Un intervento abbinato alla ginnastica posturale è la ginnastica respiratoria:
F. Mèzières, famoso fisioterapista francese, dice: “la respirazione non deve essere educata ma liberata”.
E’ risaputo, infatti, che un soggetto, anche se perfettamente sano, utilizza solo il 60/70 % della capacità dei polmoni e purtroppo coinvolgiamo in questa sotto utilizzazione tutta la muscolatura preposta alla funzione respiratoria quale:

  • diaframma

  • muscoli intercostali

  • muscoli addominali

Gli obiettivi e i contenuti della Ginnastica respiratoria sono:

  • Presa di coscienza dell'atto respiratorio e sue possibilità di modulazione e controllo→ fasi della respirazione, apnea, respirazione toracica, respirazione addominale,ecc..

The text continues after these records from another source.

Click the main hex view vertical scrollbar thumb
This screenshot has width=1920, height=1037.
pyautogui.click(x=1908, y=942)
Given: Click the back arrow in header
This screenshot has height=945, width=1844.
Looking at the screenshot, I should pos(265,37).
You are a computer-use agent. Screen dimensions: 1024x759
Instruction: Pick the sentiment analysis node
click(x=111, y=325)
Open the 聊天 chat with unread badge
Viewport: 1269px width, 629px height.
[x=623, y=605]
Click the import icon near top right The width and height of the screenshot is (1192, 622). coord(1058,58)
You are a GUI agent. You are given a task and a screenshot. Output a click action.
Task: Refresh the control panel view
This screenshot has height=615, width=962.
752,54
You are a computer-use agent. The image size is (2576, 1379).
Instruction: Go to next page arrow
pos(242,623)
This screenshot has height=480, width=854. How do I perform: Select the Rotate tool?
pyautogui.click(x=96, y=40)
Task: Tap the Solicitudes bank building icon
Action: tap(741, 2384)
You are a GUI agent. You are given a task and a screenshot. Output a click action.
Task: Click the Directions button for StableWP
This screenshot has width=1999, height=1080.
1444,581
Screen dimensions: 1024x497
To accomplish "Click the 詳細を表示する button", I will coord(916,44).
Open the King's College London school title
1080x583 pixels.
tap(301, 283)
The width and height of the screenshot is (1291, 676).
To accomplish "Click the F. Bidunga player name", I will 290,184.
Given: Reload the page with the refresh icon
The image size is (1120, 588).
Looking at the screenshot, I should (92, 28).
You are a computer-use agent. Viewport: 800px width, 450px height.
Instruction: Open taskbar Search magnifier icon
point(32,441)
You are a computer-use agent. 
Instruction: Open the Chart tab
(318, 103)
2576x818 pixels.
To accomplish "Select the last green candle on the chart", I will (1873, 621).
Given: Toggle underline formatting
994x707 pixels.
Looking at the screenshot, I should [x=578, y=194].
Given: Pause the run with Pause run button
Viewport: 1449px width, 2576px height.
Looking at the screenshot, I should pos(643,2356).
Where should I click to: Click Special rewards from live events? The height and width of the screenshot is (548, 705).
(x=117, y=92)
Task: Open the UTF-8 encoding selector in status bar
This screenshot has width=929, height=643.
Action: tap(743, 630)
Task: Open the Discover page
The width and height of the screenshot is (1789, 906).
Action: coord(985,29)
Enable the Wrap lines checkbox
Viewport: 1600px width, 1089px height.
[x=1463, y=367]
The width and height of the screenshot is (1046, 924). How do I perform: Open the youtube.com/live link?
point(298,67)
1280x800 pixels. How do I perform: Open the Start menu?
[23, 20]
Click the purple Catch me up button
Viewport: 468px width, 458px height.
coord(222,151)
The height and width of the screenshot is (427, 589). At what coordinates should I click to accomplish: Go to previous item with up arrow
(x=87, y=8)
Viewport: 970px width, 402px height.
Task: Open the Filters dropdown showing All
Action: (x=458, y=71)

  • Presa di coscienza, elasticizzazione e controllo della muscolatura respiratoria

  • Mobilizzazione dei distretti articolari preposti all'atto respiratorio

  • Rilassamento il controllo respiratorio provoca rilassamento, il rilassamento avviene attraverso il controllo respiratorio.

  • Sollecitazione della funzione respiratoria attraverso esercitazioni che portino modificazioni e quindi adattamenti del ritmo normale respiratorio ( camminare a ritmo sostenuto, correre a ritmo blando, ballare, ecc.)

 

La Ginnastica respiratoria consiste di una serie manovre passive e attive eseguite per migliorare la ventilazione affaticando il meno possibile la respirazione.

Lo scopo è l’utilizzo dei potenziali residui del paziente per limitare quanto più possibile il progredire delle alterazioni primitive, riparare lo squilibrio funzionale organico e psicologico conseguente e prevenire l’evoluzione verso situazioni altamente invalidanti e difficilmente reversibili.